Ben Mahmoud also talked about the financial situation of the company during the years 2015 and 2016 and development prospects for the coming years.
How do you rate the financial results of Tunis Ré in 2015?
The year 2015 was very positive and satisfactory for Tunis Ré, despite a very difficult environment, characterized by strong competition. It was possible in 2015 to improve our level of loss and end the year with a profit of 14.4 MTD, i.e. a significant improvement of 24% compared to 2014.
What are the company’s aims for 2016?
Until now, the year looks good and promising. We have an achievement rate of 71% compared to our goals. Until April 1, 2016, we have realized a turnover of 77.7 MTD against a target of 109 MTD, i.e. 71% of the target.
From the point of view of realization, we are at a good rate despite a highly concentrated and competitive environment but that has potential and good prospects for development.
What are the growth prospects for the company?
We have increased our capital in 2015 and this will help us a lot in the work of business development, expand our subscription capacity following the strengthening of our capital base through capital increase, conquer new markets and increase our acceptances that were previously somewhat biased by the level of equity.

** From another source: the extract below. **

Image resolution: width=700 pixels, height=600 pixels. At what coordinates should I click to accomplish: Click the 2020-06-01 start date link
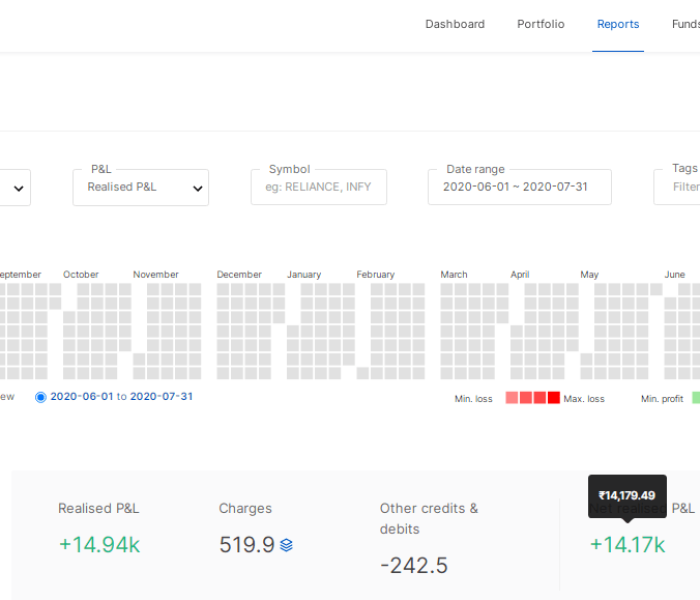click(82, 397)
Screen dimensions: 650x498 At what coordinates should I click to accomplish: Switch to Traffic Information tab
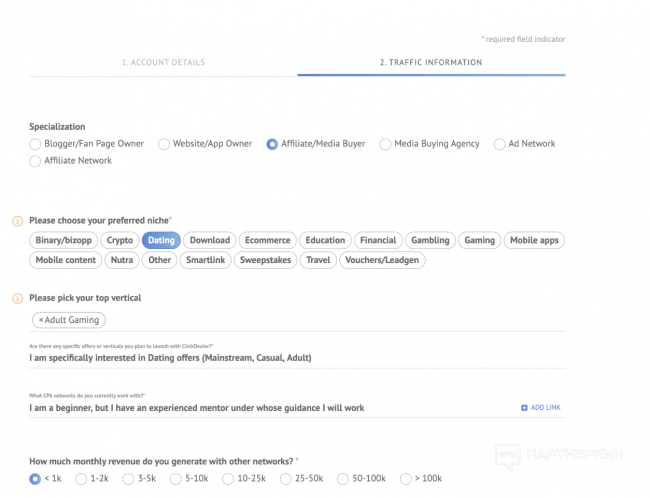pos(430,62)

We also target Turkey and Iran where we already have some development acceptances. We also continue to develop the re-takaful, a branch that emerges and expands and whose share in the company’s turnover has increased from 4 to 7%. This is a sector where there is strong demand.

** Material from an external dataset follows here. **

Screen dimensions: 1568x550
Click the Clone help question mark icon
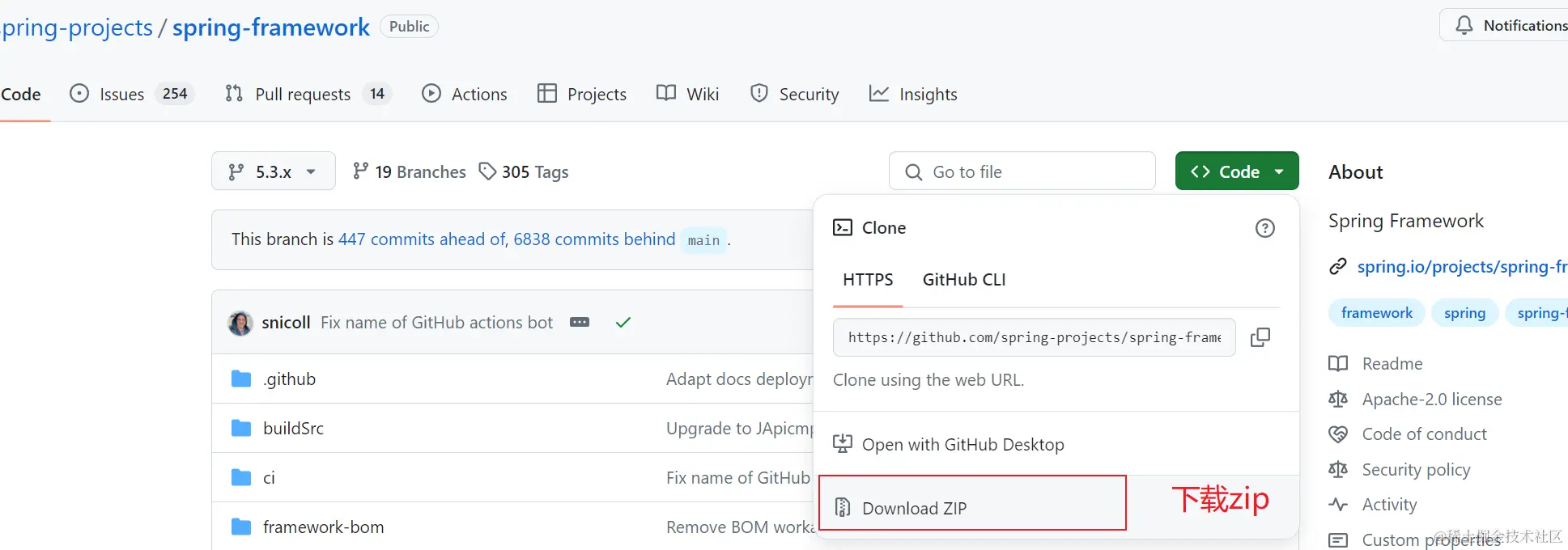coord(1264,228)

We also want to develop the life business while targeting the foreign market whether Arab or African countries where there is significant life insurance coverage demand.

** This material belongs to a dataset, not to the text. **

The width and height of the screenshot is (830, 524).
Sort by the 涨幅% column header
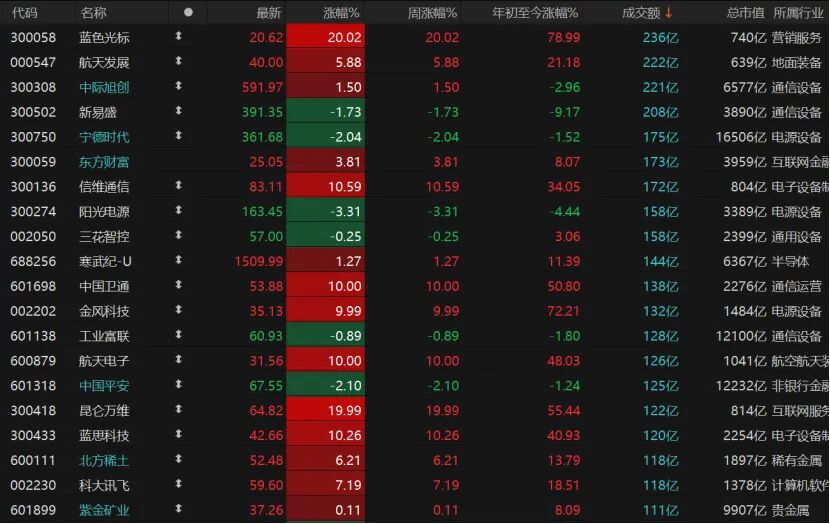point(342,13)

You gave up the entry of a strategic partner in the capital of the company, why?
It’s simply in order to preserve the identity of the company. Until then, the offers we have received wanted the majority (50%) while we only want 25%.
The country risk weight weighs heavily on the rating of the company. We wanted to expand our capital with the entry of a foreign partner to minimize the country risk. We also wanted a partner better rated than Tunis Ré and from a country rated better than ours to help us boost our rating.
You also indicated that the sovereign rating of the country is blocking for the company, can you elaborate on that?
Yes! Some regional markets as Saudi Arabia, the UAE and other Gulf countries’ markets erect barriers to entry and a rating level not less than “A” while the company’s rating is in line with our country now “B”, and this has prevented us from diversifying our portfolio and entering new markets ..
This is a loss for Tunis Ré as an international insurer. Several opportunities were lost due to the rating of our country.